Macquarie Group Ltd (ASX: MQG) shares have done well over the past few years, it’s up 40% in three years.
One of the main ways that Macquarie has achieved growth in the last few years has been with mortgages through its banking division.
This has led to Macquarie growing its market share, while challenging other ASX bank shares such as Commonwealth Bank of Australia (ASX: CBA), Westpac Banking Corp (ASX: WBC), ANZ Group Holdings Ltd (ASX: ANZ), National Australia Bank Ltd (ASX: NAB) and Bank of Queensland Ltd (ASX: BOQ).
But, mortgage growth may be slowing, according to reporting by the Australian Financial Review.
Intense competition
The boss of Macquarie Bank, Greg Ward, said that the bank has slowed its growth efforts in the residential mortgage market because he thought that “aggressive cash offers and refinancing terms had pushed rivals to write loans at large losses”.
During April and May, Macquarie’s mortgage book grew, at best, at the same speed as the large ASX bank shares.
Analysis by Macquarie suggested some loans were making just $3,000 of yearly profit on a $500,000 loan.
The AFR quoted Ward, who said:
There has been intense competition in the last six months or so.
We have seen a big influx of what are known in the industry as cashback offers, and these are inducements for customers to refinance.
We think a lot of that business is written at a very low return and, in some cases, below the cost of capital. We haven’t been offering cash backs, and so in recent times, our borrowing volumes have slowed.
With interest rates now a lot higher, and Macquarie’s loan book growing at a slower speed, I certainly don’t think the banking division is going to be seeing earnings growth of 20% in FY24. Higher loan arrears are likely to be a headwind for the banking industry.
Macquarie’s investment banking segment may see lower activity in the short-term, with fewer initial public offerings (IPOs).

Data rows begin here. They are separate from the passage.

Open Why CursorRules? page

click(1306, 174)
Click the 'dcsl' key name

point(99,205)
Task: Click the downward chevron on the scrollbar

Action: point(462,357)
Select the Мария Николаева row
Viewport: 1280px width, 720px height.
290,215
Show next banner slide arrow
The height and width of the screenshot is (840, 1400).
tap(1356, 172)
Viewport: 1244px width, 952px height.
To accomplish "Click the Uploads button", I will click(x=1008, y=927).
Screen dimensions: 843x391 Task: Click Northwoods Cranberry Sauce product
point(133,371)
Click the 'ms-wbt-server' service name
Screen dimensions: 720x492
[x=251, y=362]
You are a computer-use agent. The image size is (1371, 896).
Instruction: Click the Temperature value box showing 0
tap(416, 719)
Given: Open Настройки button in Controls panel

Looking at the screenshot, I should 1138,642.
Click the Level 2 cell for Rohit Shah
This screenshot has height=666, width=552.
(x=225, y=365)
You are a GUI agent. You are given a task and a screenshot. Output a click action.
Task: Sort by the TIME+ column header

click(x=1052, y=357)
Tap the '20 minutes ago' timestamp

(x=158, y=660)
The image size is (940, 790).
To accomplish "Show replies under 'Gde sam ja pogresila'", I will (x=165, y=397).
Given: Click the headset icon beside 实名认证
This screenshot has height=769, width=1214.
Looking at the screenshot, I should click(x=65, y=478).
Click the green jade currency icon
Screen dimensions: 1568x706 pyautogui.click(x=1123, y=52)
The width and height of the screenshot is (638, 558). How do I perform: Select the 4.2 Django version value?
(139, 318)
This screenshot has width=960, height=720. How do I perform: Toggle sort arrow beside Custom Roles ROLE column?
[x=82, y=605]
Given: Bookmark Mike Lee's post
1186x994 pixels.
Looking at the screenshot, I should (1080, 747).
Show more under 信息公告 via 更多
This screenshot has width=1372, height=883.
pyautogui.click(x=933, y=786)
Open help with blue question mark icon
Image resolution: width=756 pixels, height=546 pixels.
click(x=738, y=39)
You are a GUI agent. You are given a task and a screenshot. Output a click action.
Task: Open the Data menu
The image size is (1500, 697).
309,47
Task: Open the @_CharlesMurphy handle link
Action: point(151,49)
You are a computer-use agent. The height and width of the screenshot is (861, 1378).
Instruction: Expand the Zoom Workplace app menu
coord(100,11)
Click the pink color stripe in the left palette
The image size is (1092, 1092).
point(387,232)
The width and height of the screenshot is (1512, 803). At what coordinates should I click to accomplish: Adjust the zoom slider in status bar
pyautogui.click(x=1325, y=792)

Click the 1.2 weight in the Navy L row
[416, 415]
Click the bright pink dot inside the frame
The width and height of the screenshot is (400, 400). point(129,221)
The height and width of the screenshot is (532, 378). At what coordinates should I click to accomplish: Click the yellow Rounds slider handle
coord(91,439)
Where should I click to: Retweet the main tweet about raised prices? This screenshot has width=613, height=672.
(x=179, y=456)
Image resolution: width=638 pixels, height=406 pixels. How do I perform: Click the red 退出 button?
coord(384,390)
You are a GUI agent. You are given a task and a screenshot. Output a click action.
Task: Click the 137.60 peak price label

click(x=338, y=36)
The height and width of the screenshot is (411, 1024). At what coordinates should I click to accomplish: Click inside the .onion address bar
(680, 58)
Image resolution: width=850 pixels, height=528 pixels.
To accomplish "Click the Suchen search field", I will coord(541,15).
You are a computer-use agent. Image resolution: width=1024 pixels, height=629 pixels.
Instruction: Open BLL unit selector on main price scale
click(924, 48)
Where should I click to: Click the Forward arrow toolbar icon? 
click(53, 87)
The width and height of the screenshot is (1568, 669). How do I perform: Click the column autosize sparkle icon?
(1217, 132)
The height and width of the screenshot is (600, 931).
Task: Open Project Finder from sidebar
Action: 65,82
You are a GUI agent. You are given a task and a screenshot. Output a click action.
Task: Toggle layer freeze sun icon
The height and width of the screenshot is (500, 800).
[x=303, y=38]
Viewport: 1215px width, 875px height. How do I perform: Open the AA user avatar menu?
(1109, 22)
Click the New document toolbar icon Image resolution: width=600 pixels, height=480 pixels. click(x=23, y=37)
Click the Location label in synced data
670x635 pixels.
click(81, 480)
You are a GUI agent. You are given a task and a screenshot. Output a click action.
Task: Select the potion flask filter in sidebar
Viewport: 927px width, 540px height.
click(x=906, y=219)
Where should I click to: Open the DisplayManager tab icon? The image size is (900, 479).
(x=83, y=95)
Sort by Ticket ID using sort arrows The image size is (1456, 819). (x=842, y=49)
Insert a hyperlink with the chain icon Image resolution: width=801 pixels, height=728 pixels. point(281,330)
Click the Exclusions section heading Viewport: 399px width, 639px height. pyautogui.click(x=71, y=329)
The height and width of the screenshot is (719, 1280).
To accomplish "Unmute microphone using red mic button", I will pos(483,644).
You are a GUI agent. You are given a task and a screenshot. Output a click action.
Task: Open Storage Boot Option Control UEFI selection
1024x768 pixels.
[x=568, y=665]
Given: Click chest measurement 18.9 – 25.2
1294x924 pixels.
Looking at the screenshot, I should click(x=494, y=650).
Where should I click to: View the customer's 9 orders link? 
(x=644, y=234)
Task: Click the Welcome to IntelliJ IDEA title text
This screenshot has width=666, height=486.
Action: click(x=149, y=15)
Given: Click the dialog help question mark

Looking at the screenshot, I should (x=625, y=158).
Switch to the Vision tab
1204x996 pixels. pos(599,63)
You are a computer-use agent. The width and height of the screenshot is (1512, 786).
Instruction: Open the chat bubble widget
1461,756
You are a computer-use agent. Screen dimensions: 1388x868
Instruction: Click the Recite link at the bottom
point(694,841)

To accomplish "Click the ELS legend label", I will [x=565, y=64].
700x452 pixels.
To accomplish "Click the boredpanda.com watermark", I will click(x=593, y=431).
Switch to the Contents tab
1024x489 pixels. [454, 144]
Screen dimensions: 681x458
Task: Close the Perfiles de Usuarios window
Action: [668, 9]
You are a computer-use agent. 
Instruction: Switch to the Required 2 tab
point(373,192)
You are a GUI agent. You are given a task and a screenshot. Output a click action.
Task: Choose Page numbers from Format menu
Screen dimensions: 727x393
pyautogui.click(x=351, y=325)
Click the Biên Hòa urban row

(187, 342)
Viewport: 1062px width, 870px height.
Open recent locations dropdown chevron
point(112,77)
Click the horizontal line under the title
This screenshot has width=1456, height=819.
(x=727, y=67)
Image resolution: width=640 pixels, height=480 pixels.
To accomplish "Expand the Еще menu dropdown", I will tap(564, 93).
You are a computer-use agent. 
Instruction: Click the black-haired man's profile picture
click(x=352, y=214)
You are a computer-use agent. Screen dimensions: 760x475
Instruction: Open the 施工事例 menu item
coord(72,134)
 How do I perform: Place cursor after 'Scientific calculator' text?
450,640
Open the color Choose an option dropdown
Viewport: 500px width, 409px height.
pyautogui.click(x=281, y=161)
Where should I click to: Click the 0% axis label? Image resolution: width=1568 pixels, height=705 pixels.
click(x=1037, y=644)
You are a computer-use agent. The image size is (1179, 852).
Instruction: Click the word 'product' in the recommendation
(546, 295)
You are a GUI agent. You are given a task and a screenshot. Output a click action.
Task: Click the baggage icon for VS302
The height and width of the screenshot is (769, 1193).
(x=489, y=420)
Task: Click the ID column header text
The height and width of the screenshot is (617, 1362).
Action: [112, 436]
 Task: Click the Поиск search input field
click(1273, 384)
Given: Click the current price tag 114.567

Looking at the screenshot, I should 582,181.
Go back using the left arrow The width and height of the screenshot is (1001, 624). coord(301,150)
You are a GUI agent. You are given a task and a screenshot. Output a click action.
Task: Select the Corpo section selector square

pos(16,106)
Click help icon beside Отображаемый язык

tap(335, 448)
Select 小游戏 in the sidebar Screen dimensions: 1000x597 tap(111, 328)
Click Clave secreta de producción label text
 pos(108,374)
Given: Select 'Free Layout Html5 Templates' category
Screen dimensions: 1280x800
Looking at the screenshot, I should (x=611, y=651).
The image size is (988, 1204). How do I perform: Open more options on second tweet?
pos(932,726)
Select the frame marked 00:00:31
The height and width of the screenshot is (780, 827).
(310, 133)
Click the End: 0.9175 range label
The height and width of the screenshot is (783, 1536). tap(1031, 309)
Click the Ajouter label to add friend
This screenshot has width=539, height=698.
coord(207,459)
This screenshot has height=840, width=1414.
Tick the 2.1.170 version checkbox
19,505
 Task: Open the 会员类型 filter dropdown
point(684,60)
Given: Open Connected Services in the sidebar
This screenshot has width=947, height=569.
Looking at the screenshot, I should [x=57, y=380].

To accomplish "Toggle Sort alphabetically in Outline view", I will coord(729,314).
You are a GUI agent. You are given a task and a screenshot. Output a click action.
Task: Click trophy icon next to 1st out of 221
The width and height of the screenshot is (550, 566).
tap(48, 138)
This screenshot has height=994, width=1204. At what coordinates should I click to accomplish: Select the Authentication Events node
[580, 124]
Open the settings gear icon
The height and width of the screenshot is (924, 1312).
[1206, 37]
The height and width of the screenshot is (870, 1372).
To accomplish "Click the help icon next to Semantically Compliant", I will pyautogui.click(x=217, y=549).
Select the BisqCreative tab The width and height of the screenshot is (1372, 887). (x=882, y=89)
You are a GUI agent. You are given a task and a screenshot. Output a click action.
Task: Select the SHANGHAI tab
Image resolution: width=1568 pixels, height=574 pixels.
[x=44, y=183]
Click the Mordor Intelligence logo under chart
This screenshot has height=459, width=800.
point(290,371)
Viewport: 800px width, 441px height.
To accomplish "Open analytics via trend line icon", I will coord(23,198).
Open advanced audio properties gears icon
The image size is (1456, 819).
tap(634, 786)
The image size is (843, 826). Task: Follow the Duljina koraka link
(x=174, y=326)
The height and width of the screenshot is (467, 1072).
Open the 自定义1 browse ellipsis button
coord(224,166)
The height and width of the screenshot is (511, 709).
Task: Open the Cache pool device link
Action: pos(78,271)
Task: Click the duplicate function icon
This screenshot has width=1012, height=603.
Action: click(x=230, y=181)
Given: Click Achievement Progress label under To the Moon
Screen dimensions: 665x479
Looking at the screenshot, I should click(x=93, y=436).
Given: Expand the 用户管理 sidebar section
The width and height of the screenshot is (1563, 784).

I’m not sure how the valuations within the asset management division are going to perform, and I’m also not sure what the commodities and global markets (CGM) earnings are going to do.
Final thoughts on Macquarie shares
Despite the somewhat slower growth outlook, I do believe this business is one of the best financial businesses on the ASX.
I appreciate the diversification of the earnings of the business. Its global operations allow it to invest where it sees opportunity around the world.
I’m expecting Macquarie’s earnings to grow in FY25 and the longer-term, but I’d use times of market uncertainty to invest in this business.